You trap a ruler gently between the tooltip and the outside of the job.
If the ruler ends up like this shot, the tool is too high.
And this one is good enough for me for a quickie roughing job.
But for most people, they would accept that for true centre height, and use it as is.
Please excuse the bent ruler.
So now onto how I get my tooling spot on. Just remember, high set tools have no room in the cutting regime, so basically there are only two types, low set and spot on (except for what I have mentioned previously).
Because I am very lucky (or foolhardy) I can have each of my tools mounted into it’s own tool holder, so once I set the original centre height, all my other tools were set to the same height, as I will be showing, so I don’t need to go thru this process every time. I had to lose the centre height on one of my tools just to take these photos.
So first off, I got a razor sharp tool. A blunt one is no good, as you come up to centre height, it is liable to 'knock’ the centre pip off rather than shave it off.
I took a facing cut with the tool set slightly low.
Then by gradually raising the tool for each successive cut, you will get a tiny 'pip’ formed. If you get a magnifying glass and look closely, you can just see it.
Eventually, you will shave that pip into nothing, and your tool will be spot on height.
Don’t touch anything, because I will show you how to make a quick and easy height setting gauge, so that you can set all your other tooling to the same height.
I just so happened to have the old stand that my previous mill backstop was made out of, but you could use almost anything as long as it stands up on it’s own, and is high enough. An old engineers square would be perfect, in fact, for the price of them, it would pay you to buy a new one just to make this setting jig.
I blued it up so that it shows what I am about to do.
A lot of people have made jigs that sit on the base, and you raise the tool until it touches the underside of a little arm that is set to height. They used to be good, but with the advent of a lot of tipped tooling, they can now not be used, I will explain a little later.
So with the tool at centre height, the gauge sitting on the cross slide, very gently scribe a line onto the height gauge using the tool.
I will just go on walkabouts now to try to explain a principle.
In the machining world, you will hear a saying, 'split the line’.

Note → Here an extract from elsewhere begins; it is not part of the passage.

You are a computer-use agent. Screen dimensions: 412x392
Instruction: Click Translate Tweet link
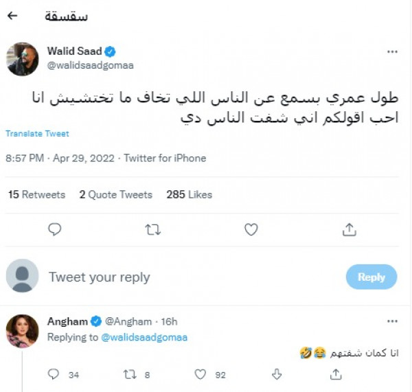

It means that when you have blued up a part and marked it out, if you machine to the line, then actually go a bit further and split the line in half, you will be almost or exact to marked size. A line drawn by say a height gauge, spring dividers or even my lathe tool will be approximately 0.002” (0.04mm) wide. So if I can get to split the line, I should be within 0.001” (0.02mm). So basically, spot on. The human eye is very adept at seeing things like this, and even someone with bad eyesight can usually see when a line is split.
So getting back to it, I can put a new tool into position, and by raising or lowering it until the line is split, you will be spot on height.
I couldn’t get down to eye level with the camera to show that the top of the cutting edge is exactly in line. So a bit of hoptical dillusion is shown, and you will have to take my word for it.
Now to get back to height gauges and my comment about the ones that you raise the tool up to.
This is one of my tipped boring tools, and as you can see, it has negative top rake. A lot of this type of tooling is being used by home machinists nowadays. So if you try to bring the tool up to height, it is very difficult to get it set correctly with the old type of setting gauge.
But with the line splitting method, you have no problems seeing when you are correct.
I cheat as well.
I don’t use a height setting gauge, that is just for you lot.
I just grab my known correct height tool, and scribe a line on the end of a bit of bar I am doing the job on, and set any new tooling to that.
I’m sorry that it is such a long winded post, but I hope it explained how I get my tooling to the right height, and maybe gave you a few pointers.
I do hope that people will comment, and also post how they do their thing. There is always more than one way in a cat skinning exercise, and if anyone can show me an easier way to achieve the same thing, you can bet your bottom dollar, I will take it on.